Kalau "salah satu sudut kota" itu memang tidak penting, tidak usah bilang-bilang sama pembaca. Sebaliknya, kalau itu penting, maka deskripsikanlah dengan meyakinkan.
Contoh bukan gosip: Aku memilih Kedai Kopi Malang yang terletak tak jauh dari sudut kiri Pantai Losari. Dari sini, aku bisa menikmati keindahan matahari terbenam, senja nanti, sambil menyesap kopi hitamku.
Meskipun penulis harus menghindari gosip, tidak berarti kemudian penulis harus sembarangan mengumbar informasi yang deskriptif. Penulis sebaiknya memilihkan informasi, deskripsi, dan narasi yang mempengaruhi jalannya cerita saja.
Kalau, misalnya, "Kedai Kopi Malang yang terletak tak jauh dari sudut kiri Pantai Losari" tidak terlalu banyak berpengaruh dalam cerita, ya tidak harus bilang-bilang sama pembaca.
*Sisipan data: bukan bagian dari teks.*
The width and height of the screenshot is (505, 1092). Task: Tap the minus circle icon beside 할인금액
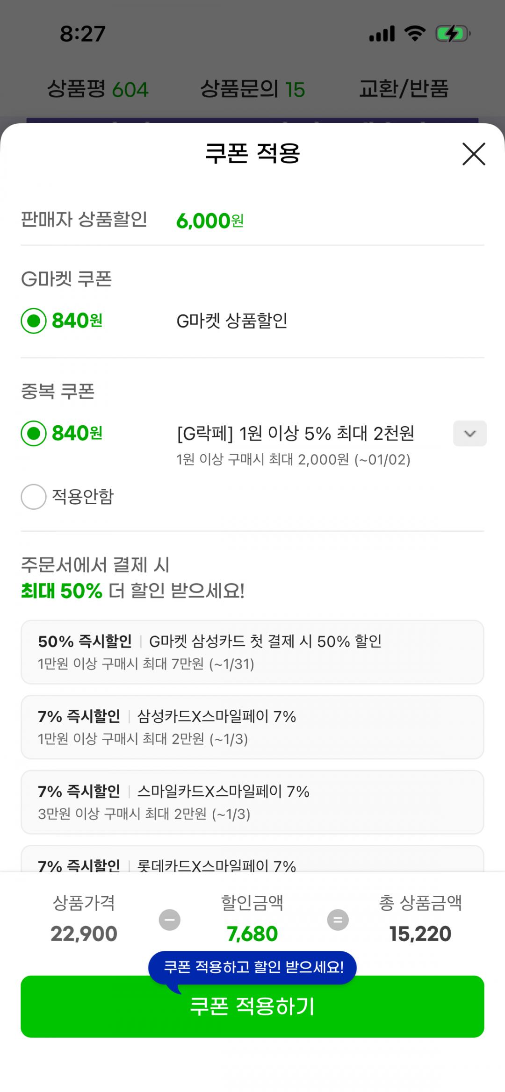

Tapi kalau nantinya -misal- "Pantai Losari" itu akan menjadi tempat kejadian pembunuhan dalam sebuiah cerita detektif, maka deskripsi yang tadi menjadi penting.

Gosip itu nggak penting. Kasihan pembacamu. Sudah beli bukumu, sudah meluangkan waktunya buat baca bukumu, eh mendapatkan cerita yang nggak meyakinkan. Kita menghormati pembaca dengan memberikan karya yang bagus dan penting 

Nah, gimana nih diluar buku fantasy tapi mendiskripsikan sesuatu bermodal imajinasinya aja?
Boleh. Kuncinya adalah meyakinkan. Itu berarti melibatkan deskripsi, narasi, dan logika yang meyakinkan.
Coba kita tanya ke diri sendiri, "Kenapa kita menonton Spiderman kok asik-asik aja padahal jelas itu fantasi?". Jawabnya, karena si pembuat cerita memberikan logika dan penggambaran yang meyakinkan bahwa kalau orang digigit laba-laba tertentu akan ada reaksi macam ini itu sehingga bisa menembakan jala dari tanyannya. Contoh fantasi dengan logika yang meyakinkan adalah kuda terbang. Kuda itu nggak bisa terbang. Supaya masuk akal, maka kuda bersayaplah yang bisa terbang.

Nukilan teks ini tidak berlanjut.